= Task directions =
In the copy, include no pictures. Reproduce the rest of the entries exactly.

= Task inputs =
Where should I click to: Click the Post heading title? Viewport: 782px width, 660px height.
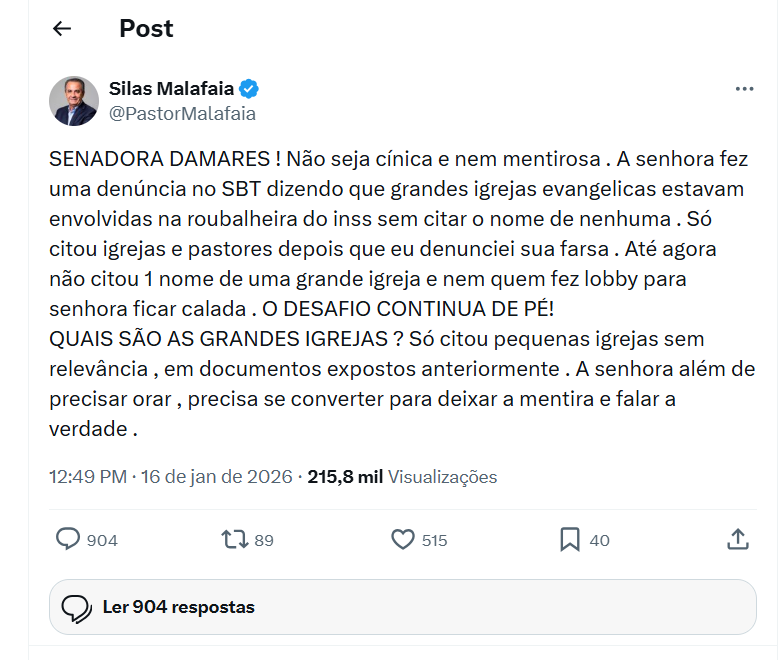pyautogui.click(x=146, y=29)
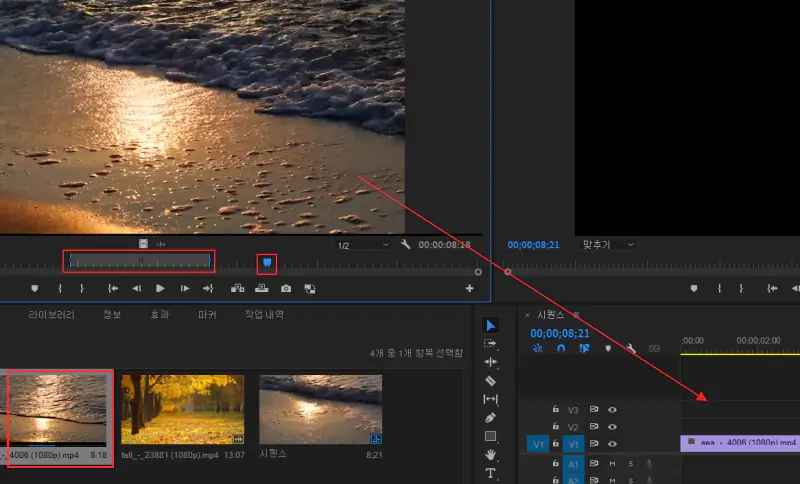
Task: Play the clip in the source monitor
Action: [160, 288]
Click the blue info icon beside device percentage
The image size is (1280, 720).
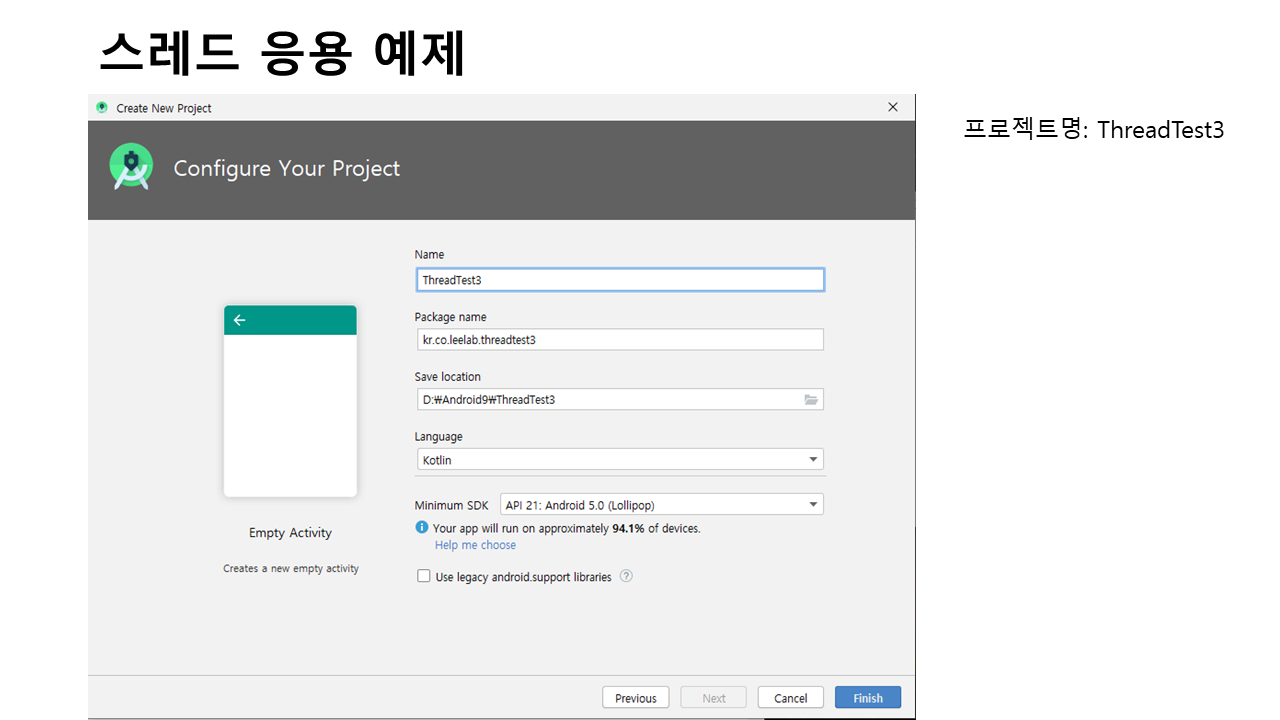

= Response area =
Where should I click to: Click the Post heading title? Viewport: 782px width, 660px height.
pyautogui.click(x=146, y=29)
Task: Play the clip in the source monitor
Action: [160, 288]
Click the blue info icon beside device percentage
The image size is (1280, 720).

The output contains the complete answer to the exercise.